ASSIGNED TASK = Leaving out the pictures, output the lines from the one that contains "Viewport: 757px width, 820px height." through the end of the material, exactly as they stand.

────

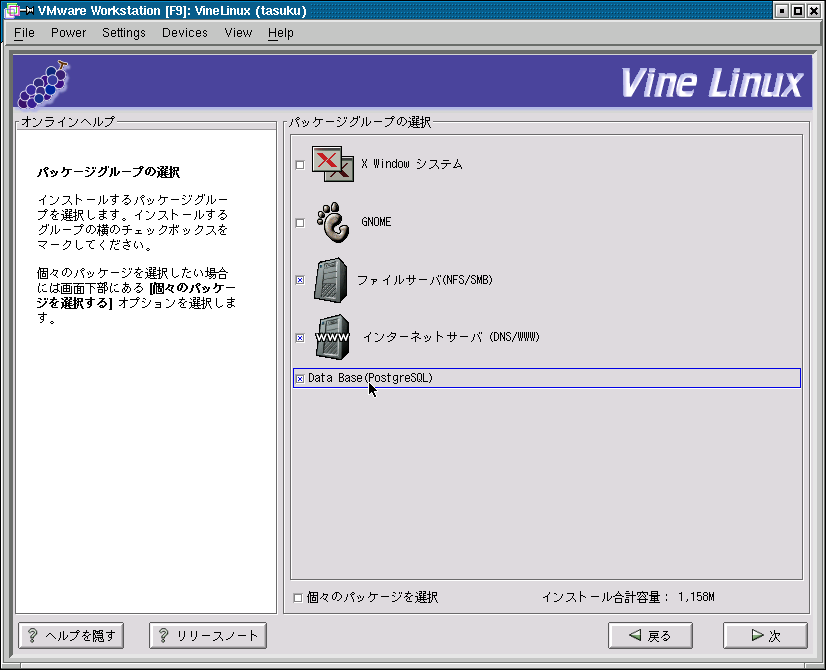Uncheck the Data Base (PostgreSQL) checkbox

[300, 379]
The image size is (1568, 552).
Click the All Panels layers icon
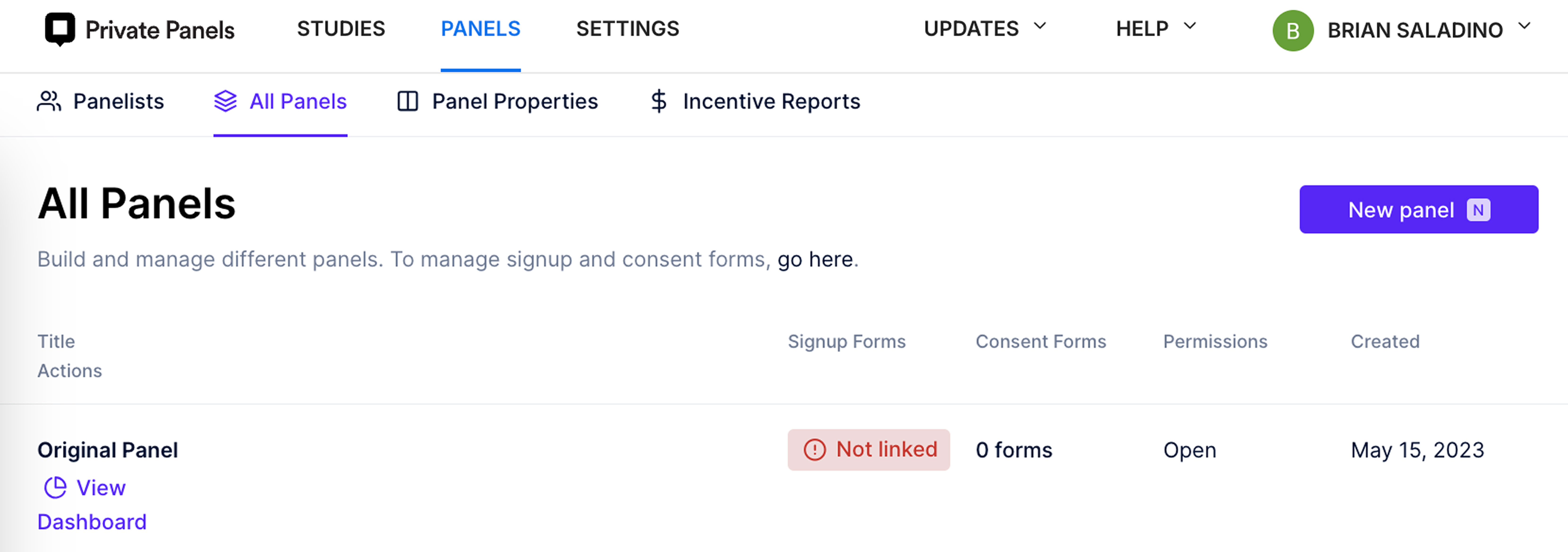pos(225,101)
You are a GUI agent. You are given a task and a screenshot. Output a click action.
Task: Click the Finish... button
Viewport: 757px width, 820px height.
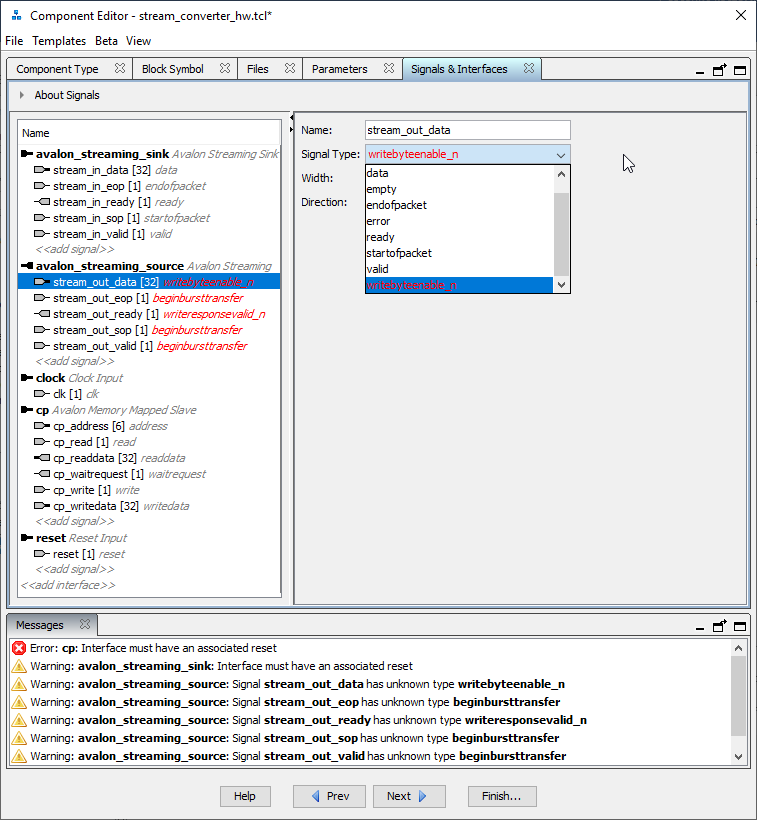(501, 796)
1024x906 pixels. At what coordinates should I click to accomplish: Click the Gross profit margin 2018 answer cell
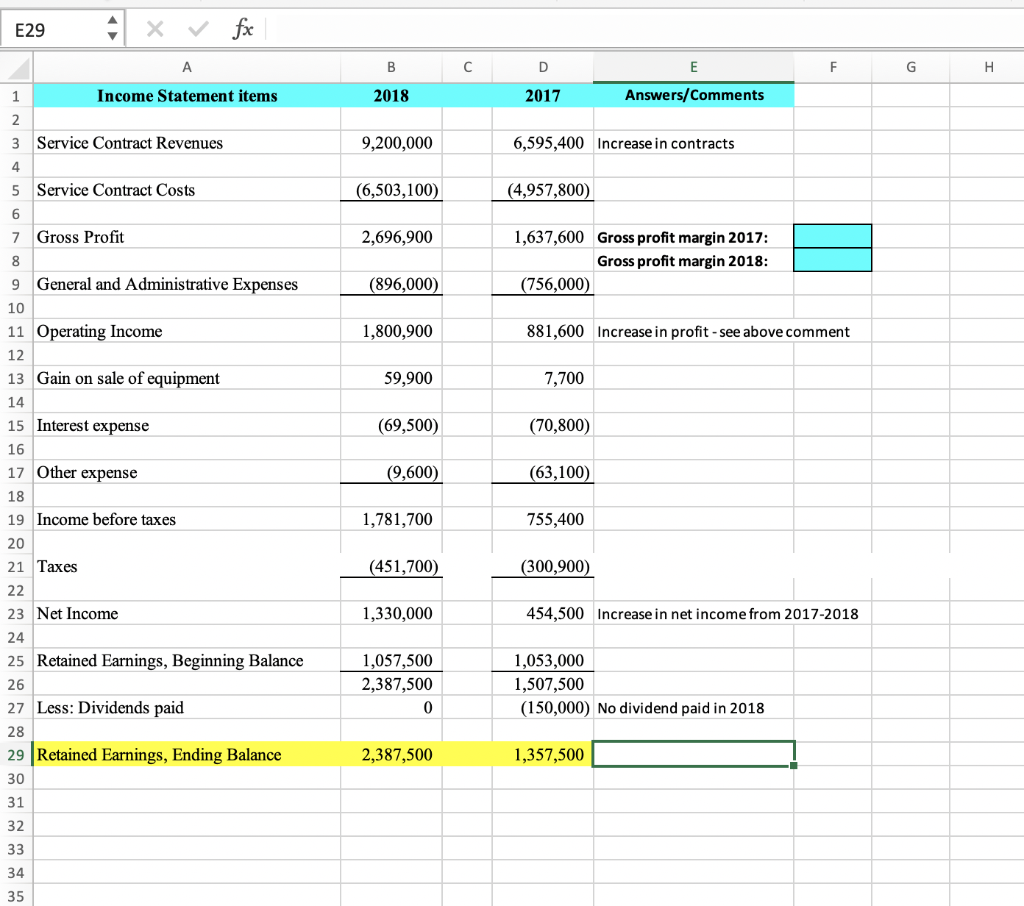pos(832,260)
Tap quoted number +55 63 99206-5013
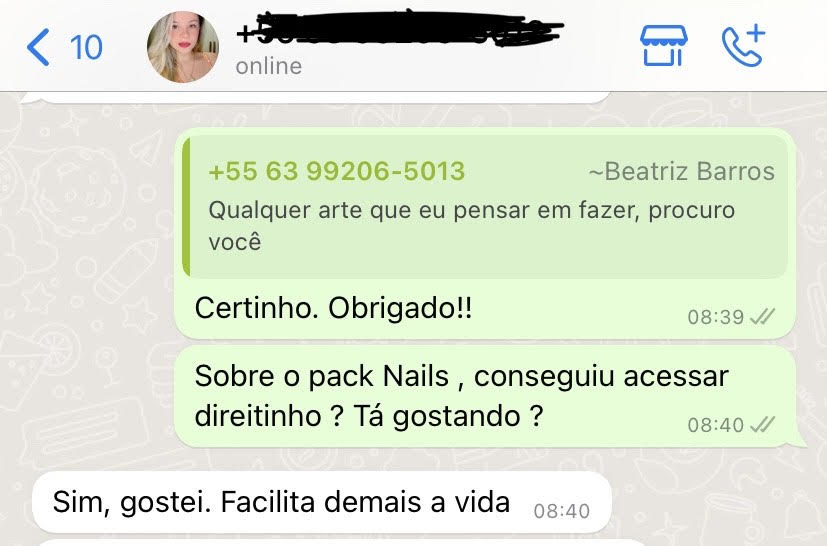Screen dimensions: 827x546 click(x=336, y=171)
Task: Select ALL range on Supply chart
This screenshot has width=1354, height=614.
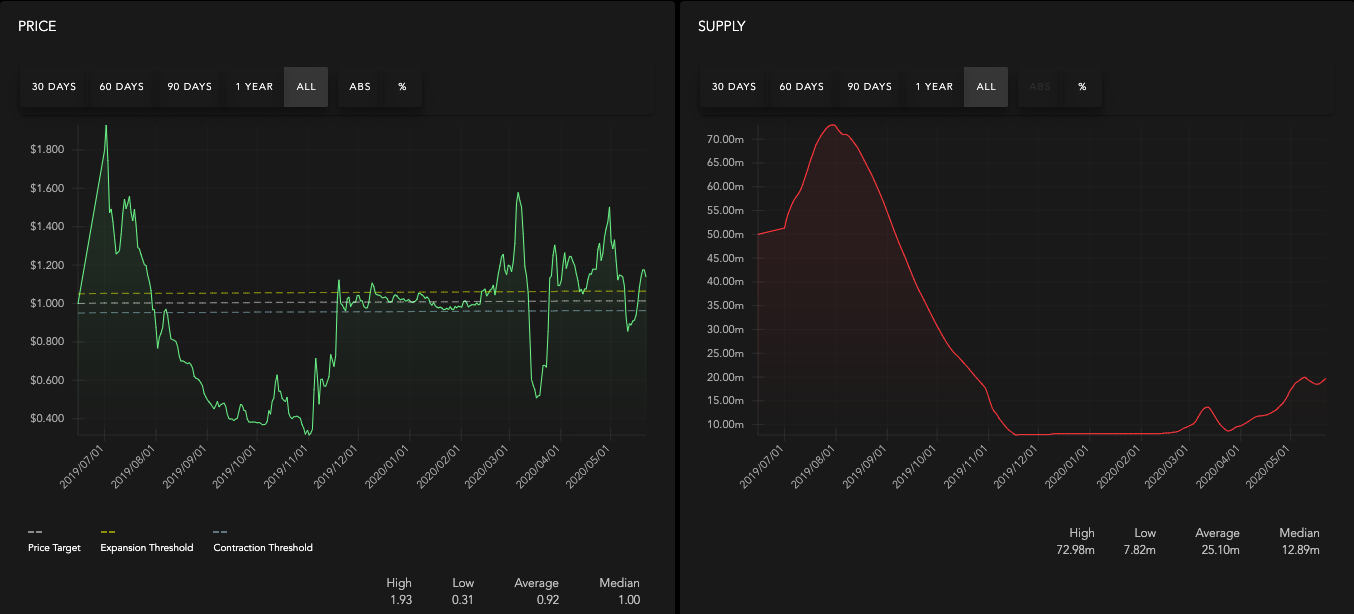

────

SOLUTION FOR THIS EXERCISE =
Viewport: 757px width, 820px height.
(501, 796)
1024x906 pixels. At what coordinates should I click to accomplish: Click the Gross profit margin 2018 answer cell
pos(832,260)
Tap quoted number +55 63 99206-5013
Screen dimensions: 827x546 click(x=336, y=171)
Task: Select ALL range on Supply chart
This screenshot has width=1354, height=614.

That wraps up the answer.